Criticism of the Mörel-Filet Fur Market
How such events combine tradition, commerce, and animal suffering.
Criticism of fur, pelt, and trophy events in Switzerland, exemplified by the traditional Upper Valais fur market in Mörel-Filet (VS) of February 28, 2026.
Wild animals are not commodities for entertainment, prestige, and commerce.
IG Wild beim Wild harshly criticizes fur, pelt, and trophy events in Switzerland. Such events present year after year slaughtered wild animals as trophies, decoration objects, and tradeable goods. This normalizes an approach to wildlife that is no longer contemporary and clearly contradicts society's expectations regarding animal ethics and respect for fellow creatures.
The organizers market these events as tradition preservation and as a contribution to so-called wildlife management. In reality, slaughtered wild animals are at the center, their body parts measured, graded, awarded prizes, or traded as merchandise. This practice promotes an outdated trophy culture in which the animal as a sentient individual does not matter, but rather the hunting achievement and the size of antlers, horns, or other "success indicators."
Particularly offensive is that such events additionally serve as a marketplace for fur trading.

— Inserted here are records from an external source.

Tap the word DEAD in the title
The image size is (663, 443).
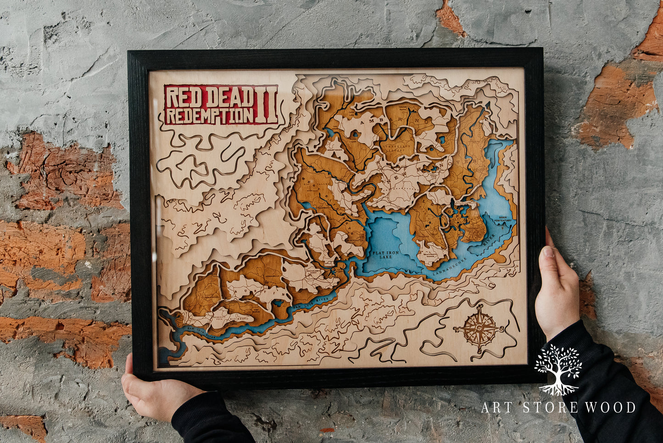click(x=229, y=97)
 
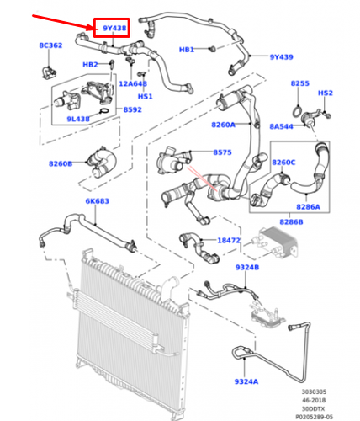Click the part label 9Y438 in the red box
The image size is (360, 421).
[114, 29]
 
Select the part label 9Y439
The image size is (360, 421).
[281, 57]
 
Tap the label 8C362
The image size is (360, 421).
[50, 44]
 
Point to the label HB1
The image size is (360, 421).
[187, 50]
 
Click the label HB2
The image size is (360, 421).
[90, 65]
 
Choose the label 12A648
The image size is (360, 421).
[133, 83]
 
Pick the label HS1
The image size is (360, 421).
[145, 96]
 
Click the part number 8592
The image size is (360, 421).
[133, 109]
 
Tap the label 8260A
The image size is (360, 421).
[224, 125]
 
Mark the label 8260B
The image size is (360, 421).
[60, 163]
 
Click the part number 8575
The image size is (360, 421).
[222, 152]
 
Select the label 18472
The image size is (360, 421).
[229, 241]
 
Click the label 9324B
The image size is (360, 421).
[246, 267]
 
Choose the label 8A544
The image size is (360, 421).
[282, 125]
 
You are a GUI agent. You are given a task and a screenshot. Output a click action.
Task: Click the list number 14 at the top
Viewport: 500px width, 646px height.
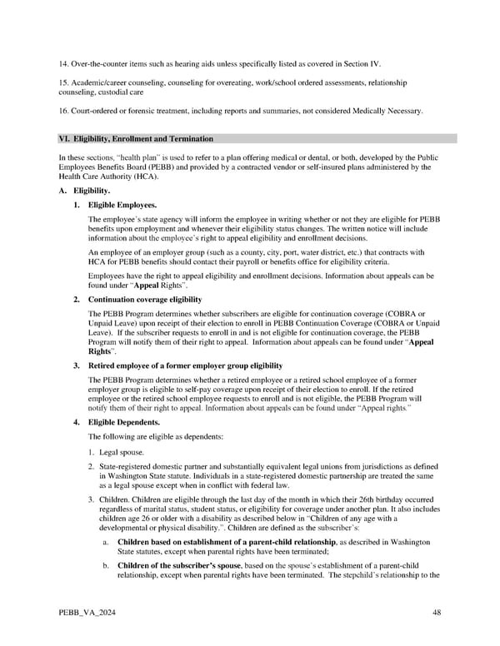click(x=63, y=62)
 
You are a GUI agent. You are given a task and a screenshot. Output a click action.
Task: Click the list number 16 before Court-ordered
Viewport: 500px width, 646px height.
click(x=63, y=111)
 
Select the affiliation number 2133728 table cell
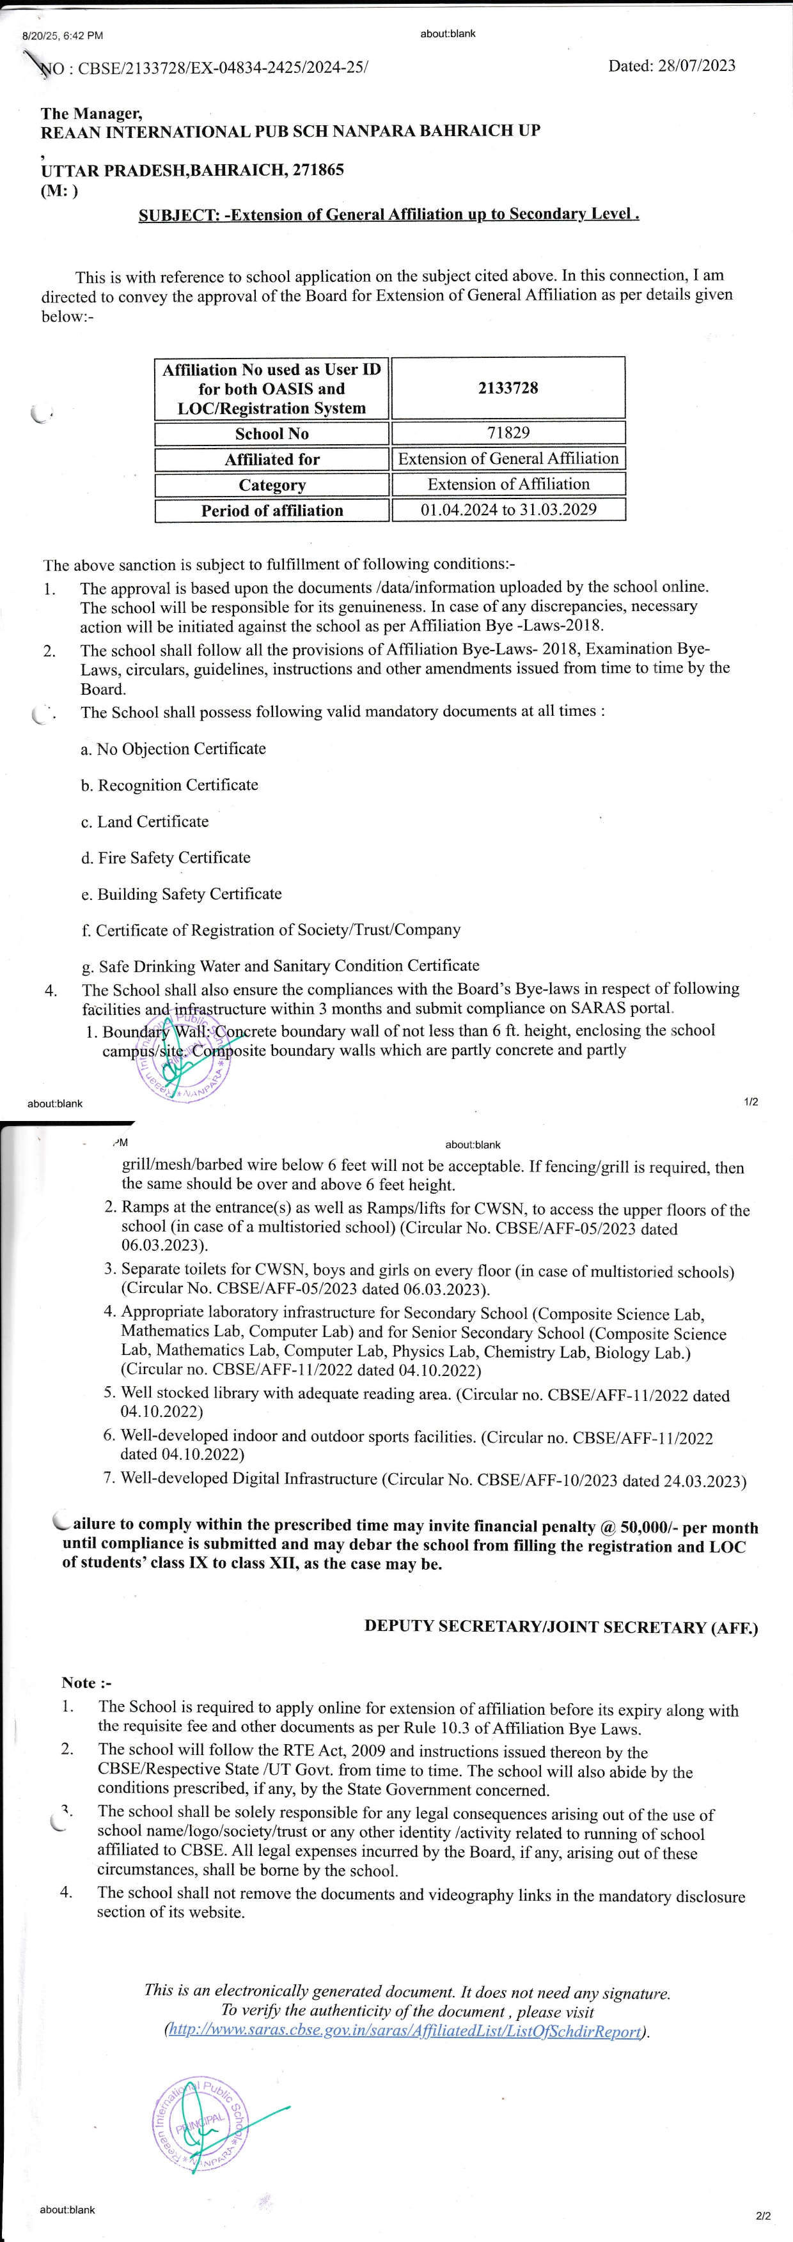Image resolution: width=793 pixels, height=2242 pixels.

Fox pelts and other hides are purchased, evaluated, sometimes awarded prizes or raffled off. This trading obscures the suffering behind every single pelt and contributes to viewing wild animals as raw material. While politics and society take steps toward restricting fur trading, Switzerland continues to celebrate a commercialized form of hobby hunting that is hardly ethically defensible.
Such markets are not folklore, but rather part of a system that assigns value to animal corpses. When pelts are traded at unit prices, animal suffering becomes a calculation. This logic is precisely incompatible with a modern understanding of wildlife protection.
IG Wild beim Wild further points out that the depicted hunting practice often conveys a sanitized image. In reality, missed shots, injured animals, and prolonged suffering are part of everyday hobby hunting. These aspects are neither addressed at such events nor openly communicated by those responsible. The claim that trophy exhibitions serve to analyze the condition of wildlife populations is hardly tenable. Scientifically-based monitoring instruments do not require exhibited skulls and antlers that primarily serve self-representation. Trophies are a material expression of slaughtered wild animals, whose culling quality, tracking, and suffering barely feature in the official image.
From an animal welfare perspective, it is also concerning that children and adolescents are introduced to such events without being taught a respectful and contemporary approach to wildlife. Instead of knowledge transfer, a spectacle takes center stage that trivializes violence and propagates a romanticized hunting world.
Weapons dealers, optics manufacturers, hunting accessories, hunting expeditions, raffles of hunting kills abroad: A hunting-industrial system of violence emerges in which culling and animal corpses are part of a commercialization system.
Those who kill senselessly do not protect, and civilized society gains nothing from it. Thus, hobby hunters do not ensure healthy or natural wildlife populations, particularly not with their abominable fox hunting. Such events regularly raise questions about ethical aspects, licensing practices, and public impact, and they must finally be fundamentally reviewed politically and socially.
IG Wild beim Wild calls on those responsible in municipalities, cities, and cantons to fundamentally reconsider such events. A civilized society does not need competitions in which dead wild animals are presented as achievements, and it does not need a market where pelts are traded like any arbitrary commodities. What is needed instead is a respectful understanding of wildlife, scientifically-grounded wildlife ecology, and a departure from hobby hunting.